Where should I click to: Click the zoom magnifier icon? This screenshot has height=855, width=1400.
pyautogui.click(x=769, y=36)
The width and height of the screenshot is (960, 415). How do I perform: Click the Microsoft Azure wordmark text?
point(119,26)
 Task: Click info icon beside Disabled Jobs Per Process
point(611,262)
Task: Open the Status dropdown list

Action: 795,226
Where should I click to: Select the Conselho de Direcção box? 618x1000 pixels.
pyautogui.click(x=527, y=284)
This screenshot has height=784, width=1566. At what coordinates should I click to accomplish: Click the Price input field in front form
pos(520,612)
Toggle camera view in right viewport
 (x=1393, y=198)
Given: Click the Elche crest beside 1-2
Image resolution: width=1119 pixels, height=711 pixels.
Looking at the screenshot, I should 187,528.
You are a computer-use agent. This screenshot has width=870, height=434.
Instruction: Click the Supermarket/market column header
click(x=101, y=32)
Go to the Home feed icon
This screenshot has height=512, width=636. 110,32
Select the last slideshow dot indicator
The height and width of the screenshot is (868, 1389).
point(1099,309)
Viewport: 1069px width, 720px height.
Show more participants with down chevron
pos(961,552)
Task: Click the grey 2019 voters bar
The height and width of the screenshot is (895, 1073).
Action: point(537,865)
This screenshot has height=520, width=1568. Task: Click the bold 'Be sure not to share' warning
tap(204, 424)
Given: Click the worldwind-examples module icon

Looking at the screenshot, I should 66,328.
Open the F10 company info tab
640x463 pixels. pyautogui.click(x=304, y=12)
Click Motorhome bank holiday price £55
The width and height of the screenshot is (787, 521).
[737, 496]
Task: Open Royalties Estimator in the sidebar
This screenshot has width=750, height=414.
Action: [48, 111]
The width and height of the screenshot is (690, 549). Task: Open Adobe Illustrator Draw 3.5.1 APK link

* **Exercise**
Recreate the listing word for word, omitting nothing.

* **Task answer**
Where should I click to: Click the zoom magnifier icon? This screenshot has height=855, width=1400.
pyautogui.click(x=769, y=36)
The width and height of the screenshot is (960, 415). How do I perform: Click the Microsoft Azure wordmark text?
point(119,26)
 Task: Click info icon beside Disabled Jobs Per Process
point(611,262)
Task: Open the Status dropdown list

Action: 795,226
Where should I click to: Select the Conselho de Direcção box? 618x1000 pixels.
pyautogui.click(x=527, y=284)
This screenshot has height=784, width=1566. At what coordinates should I click to accomplish: Click the Price input field in front form
pos(520,612)
Toggle camera view in right viewport
 (x=1393, y=198)
Given: Click the Elche crest beside 1-2
Image resolution: width=1119 pixels, height=711 pixels.
Looking at the screenshot, I should 187,528.
You are a computer-use agent. This screenshot has width=870, height=434.
Instruction: Click the Supermarket/market column header
click(x=101, y=32)
Go to the Home feed icon
This screenshot has height=512, width=636. 110,32
Select the last slideshow dot indicator
The height and width of the screenshot is (868, 1389).
point(1099,309)
Viewport: 1069px width, 720px height.
Show more participants with down chevron
pos(961,552)
Task: Click the grey 2019 voters bar
The height and width of the screenshot is (895, 1073).
Action: point(537,865)
This screenshot has height=520, width=1568. Task: Click the bold 'Be sure not to share' warning
tap(204, 424)
Given: Click the worldwind-examples module icon

Looking at the screenshot, I should 66,328.
Open the F10 company info tab
640x463 pixels. pyautogui.click(x=304, y=12)
Click Motorhome bank holiday price £55
The width and height of the screenshot is (787, 521).
[737, 496]
Task: Open Royalties Estimator in the sidebar
This screenshot has width=750, height=414.
Action: [48, 111]
The width and height of the screenshot is (690, 549). Task: Open Adobe Illustrator Draw 3.5.1 APK link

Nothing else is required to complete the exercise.